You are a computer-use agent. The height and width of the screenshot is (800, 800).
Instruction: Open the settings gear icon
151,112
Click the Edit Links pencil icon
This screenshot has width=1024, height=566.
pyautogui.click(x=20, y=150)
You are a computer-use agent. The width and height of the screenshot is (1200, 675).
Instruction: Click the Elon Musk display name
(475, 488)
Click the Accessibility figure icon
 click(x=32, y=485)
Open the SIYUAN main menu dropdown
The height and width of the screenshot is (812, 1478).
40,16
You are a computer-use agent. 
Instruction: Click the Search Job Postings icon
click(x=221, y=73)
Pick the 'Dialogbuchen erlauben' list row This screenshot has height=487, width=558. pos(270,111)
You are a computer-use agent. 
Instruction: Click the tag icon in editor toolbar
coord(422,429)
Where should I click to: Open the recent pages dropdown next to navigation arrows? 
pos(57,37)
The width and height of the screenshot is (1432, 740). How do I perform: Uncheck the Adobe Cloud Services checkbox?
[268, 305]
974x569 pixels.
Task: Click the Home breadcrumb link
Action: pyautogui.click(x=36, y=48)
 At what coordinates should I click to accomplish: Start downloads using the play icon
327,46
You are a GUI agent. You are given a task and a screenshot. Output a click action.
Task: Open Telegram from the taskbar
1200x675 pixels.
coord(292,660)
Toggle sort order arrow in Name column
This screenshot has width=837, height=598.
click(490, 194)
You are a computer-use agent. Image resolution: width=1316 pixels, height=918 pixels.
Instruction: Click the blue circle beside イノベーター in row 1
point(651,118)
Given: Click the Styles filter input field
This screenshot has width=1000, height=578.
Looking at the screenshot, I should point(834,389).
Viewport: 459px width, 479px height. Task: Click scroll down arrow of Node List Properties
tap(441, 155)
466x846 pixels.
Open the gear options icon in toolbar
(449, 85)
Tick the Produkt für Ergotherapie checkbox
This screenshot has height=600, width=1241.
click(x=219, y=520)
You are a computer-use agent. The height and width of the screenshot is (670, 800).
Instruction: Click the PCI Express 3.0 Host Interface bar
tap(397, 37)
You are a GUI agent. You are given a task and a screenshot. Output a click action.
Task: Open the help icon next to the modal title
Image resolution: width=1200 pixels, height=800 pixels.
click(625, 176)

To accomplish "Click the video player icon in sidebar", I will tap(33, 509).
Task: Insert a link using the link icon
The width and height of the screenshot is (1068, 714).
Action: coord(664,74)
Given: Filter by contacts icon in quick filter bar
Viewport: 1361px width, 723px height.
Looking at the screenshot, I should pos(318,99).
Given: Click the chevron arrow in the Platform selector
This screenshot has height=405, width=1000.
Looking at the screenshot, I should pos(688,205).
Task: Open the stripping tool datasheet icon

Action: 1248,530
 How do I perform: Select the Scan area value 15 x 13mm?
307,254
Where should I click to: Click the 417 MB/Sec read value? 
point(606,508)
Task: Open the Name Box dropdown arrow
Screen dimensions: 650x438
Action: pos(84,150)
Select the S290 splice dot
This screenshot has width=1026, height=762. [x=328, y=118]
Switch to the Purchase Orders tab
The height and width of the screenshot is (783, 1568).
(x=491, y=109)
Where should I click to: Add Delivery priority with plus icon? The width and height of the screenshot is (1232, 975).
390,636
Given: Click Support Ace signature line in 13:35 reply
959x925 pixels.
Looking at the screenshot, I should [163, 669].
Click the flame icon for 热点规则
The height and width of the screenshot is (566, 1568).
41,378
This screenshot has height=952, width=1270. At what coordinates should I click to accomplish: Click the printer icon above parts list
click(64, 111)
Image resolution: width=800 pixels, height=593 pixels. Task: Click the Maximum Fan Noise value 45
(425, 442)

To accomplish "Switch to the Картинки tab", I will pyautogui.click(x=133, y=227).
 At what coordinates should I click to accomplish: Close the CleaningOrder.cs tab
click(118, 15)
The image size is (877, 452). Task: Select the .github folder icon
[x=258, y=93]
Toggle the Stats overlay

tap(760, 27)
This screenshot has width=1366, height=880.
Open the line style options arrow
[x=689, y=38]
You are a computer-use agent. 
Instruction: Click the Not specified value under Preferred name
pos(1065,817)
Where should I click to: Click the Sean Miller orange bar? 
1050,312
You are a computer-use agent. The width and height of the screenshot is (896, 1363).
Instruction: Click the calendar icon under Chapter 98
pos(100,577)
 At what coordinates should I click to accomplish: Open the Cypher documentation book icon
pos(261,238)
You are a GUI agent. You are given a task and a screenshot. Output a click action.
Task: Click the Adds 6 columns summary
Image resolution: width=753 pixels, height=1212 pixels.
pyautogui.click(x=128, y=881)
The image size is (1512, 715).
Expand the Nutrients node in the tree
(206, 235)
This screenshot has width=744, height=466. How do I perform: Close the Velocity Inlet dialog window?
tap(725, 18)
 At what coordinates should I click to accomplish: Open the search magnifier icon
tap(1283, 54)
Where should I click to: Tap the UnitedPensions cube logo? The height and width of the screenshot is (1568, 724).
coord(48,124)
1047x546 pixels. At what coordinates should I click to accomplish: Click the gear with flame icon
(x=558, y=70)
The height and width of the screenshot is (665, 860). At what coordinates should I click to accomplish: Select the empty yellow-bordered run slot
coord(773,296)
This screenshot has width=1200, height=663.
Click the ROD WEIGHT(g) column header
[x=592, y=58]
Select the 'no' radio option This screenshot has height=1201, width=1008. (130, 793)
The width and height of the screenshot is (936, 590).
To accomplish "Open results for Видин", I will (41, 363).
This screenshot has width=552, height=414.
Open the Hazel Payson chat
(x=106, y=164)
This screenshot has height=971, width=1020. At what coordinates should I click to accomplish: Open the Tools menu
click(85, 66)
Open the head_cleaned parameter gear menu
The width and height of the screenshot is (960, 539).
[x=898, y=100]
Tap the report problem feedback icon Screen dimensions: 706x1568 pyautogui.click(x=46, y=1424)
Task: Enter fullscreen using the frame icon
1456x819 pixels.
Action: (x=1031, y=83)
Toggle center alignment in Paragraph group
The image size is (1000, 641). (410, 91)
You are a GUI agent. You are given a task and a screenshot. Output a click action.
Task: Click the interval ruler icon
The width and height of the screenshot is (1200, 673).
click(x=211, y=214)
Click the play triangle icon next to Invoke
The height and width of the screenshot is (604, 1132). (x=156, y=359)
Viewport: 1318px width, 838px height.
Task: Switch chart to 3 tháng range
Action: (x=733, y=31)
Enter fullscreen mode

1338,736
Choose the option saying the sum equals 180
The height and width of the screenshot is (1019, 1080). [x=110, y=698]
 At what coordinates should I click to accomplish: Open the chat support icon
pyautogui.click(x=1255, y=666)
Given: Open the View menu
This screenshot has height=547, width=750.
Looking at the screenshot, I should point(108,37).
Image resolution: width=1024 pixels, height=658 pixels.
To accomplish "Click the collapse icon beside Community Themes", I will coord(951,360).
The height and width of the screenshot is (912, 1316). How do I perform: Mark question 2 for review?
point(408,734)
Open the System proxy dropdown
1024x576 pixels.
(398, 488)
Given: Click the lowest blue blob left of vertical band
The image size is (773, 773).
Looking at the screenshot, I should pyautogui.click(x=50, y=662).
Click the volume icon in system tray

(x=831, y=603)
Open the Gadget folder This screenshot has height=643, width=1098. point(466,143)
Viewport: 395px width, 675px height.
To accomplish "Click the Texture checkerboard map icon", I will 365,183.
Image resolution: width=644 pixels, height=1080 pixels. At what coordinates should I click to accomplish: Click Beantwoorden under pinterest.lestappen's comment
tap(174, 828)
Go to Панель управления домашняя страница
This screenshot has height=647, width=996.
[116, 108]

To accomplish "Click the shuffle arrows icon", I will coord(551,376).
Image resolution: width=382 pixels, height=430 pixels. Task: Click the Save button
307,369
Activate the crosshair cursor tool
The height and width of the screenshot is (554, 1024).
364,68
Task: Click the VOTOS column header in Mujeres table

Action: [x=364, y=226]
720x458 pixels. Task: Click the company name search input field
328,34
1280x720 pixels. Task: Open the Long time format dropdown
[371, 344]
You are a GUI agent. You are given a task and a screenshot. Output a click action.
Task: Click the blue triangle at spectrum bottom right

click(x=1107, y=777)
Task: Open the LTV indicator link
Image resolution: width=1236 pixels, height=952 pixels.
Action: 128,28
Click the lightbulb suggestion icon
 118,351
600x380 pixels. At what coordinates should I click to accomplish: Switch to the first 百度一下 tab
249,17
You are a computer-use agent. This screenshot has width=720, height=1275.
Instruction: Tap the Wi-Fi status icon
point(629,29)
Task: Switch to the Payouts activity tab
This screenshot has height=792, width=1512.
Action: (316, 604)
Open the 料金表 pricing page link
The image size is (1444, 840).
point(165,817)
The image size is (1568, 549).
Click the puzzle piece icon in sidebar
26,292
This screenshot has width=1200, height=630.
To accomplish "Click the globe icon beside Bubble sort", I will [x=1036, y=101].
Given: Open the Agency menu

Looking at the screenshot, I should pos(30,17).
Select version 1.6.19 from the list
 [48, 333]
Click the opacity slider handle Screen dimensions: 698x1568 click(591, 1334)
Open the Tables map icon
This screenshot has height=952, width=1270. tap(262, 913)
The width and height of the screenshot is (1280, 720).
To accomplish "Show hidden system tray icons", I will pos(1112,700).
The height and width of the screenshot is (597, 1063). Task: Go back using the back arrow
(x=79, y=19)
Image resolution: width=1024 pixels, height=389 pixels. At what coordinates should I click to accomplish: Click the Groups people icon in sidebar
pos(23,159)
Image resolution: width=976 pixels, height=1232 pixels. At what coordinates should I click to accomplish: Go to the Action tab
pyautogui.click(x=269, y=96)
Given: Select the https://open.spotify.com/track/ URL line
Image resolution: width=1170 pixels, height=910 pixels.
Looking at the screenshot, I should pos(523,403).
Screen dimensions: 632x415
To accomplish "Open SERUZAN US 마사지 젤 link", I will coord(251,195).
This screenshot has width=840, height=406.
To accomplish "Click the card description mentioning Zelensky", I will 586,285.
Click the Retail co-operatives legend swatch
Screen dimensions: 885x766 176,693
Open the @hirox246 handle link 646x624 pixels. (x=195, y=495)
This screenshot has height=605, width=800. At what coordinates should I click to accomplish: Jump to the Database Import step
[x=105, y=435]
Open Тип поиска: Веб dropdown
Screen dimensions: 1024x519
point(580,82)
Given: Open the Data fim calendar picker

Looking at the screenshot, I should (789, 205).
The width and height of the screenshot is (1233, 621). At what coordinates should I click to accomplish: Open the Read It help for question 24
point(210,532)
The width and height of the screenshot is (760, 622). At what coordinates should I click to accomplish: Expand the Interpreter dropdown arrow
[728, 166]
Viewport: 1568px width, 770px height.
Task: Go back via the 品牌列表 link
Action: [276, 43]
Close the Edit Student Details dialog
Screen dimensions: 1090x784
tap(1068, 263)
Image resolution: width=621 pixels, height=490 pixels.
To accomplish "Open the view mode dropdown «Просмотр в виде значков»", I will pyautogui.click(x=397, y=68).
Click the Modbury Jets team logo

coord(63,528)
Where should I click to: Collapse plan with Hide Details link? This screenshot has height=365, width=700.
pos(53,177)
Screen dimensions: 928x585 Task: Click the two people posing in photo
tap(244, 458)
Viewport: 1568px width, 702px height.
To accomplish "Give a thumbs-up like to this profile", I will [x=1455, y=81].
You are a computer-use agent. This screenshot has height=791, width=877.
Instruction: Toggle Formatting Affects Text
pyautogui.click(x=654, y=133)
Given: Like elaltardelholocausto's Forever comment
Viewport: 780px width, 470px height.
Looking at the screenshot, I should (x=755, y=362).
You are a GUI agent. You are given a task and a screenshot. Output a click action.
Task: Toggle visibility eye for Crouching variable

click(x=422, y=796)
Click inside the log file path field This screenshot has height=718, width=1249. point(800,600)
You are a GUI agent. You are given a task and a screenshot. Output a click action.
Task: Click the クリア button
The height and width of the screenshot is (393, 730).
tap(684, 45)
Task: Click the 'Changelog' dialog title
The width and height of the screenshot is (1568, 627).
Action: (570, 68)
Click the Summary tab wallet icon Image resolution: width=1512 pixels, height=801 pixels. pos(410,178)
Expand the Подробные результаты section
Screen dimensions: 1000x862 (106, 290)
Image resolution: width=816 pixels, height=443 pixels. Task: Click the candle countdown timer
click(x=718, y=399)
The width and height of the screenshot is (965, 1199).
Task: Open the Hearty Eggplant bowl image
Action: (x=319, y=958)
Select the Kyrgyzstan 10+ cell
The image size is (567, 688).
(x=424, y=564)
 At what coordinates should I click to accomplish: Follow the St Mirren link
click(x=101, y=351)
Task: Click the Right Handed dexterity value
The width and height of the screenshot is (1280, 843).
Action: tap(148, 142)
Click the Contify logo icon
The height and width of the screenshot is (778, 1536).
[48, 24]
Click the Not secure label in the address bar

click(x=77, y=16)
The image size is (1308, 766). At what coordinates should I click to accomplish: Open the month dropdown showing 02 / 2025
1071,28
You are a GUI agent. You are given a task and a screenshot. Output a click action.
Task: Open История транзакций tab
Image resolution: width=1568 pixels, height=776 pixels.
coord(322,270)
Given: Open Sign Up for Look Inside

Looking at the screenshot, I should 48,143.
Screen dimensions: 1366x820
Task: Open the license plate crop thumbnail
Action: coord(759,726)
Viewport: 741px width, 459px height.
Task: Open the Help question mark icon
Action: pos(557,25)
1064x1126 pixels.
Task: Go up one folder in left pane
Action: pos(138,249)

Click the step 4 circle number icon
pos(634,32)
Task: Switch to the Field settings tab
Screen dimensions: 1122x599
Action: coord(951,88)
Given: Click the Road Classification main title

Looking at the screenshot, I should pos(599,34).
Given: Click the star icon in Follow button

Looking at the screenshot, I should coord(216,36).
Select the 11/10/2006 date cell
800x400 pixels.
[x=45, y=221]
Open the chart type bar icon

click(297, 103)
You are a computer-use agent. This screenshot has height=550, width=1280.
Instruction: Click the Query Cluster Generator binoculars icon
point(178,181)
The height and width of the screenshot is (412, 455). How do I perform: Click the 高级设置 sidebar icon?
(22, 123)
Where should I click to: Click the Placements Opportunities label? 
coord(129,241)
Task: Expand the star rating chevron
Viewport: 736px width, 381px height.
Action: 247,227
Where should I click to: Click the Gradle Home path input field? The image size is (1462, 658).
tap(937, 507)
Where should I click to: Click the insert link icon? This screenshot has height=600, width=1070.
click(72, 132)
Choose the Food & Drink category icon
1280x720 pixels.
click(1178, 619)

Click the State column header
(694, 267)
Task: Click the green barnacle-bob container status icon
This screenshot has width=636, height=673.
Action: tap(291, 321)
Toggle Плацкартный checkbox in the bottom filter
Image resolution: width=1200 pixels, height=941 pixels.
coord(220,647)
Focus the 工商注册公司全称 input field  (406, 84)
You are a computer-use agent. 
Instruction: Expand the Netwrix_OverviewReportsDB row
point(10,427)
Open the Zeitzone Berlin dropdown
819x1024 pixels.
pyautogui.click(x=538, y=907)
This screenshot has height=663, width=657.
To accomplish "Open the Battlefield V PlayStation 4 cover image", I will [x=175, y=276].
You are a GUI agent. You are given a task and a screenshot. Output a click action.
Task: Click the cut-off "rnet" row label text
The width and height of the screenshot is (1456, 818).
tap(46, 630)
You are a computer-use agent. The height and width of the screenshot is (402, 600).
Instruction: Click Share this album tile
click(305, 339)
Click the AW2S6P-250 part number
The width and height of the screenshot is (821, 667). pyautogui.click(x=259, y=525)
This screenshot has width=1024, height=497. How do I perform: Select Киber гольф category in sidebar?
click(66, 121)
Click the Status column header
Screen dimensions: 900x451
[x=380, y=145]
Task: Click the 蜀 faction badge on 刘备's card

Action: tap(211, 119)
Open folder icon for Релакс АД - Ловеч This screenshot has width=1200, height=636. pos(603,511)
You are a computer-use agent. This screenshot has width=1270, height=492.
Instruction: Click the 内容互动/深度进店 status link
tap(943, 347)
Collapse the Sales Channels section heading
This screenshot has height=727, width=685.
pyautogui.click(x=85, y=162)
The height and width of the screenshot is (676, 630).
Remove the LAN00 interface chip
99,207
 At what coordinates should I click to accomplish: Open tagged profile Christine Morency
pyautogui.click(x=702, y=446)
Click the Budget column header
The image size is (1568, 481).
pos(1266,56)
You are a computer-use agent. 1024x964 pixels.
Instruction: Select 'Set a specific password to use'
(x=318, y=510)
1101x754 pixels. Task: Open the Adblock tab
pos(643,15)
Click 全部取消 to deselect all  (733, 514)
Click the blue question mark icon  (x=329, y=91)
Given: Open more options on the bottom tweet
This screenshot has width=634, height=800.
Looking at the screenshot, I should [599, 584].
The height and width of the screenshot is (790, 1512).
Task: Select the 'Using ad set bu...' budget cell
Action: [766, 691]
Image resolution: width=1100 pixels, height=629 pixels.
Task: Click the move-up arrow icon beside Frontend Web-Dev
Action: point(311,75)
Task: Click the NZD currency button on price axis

==================================================

=== TASK ITEM ===
Looking through the records, copy out every line in which the word "chevron" is found.

=== FINISHED EXERCISE ===
Given: Click the chevron arrow in the Platform selector
Task: Expand the star rating chevron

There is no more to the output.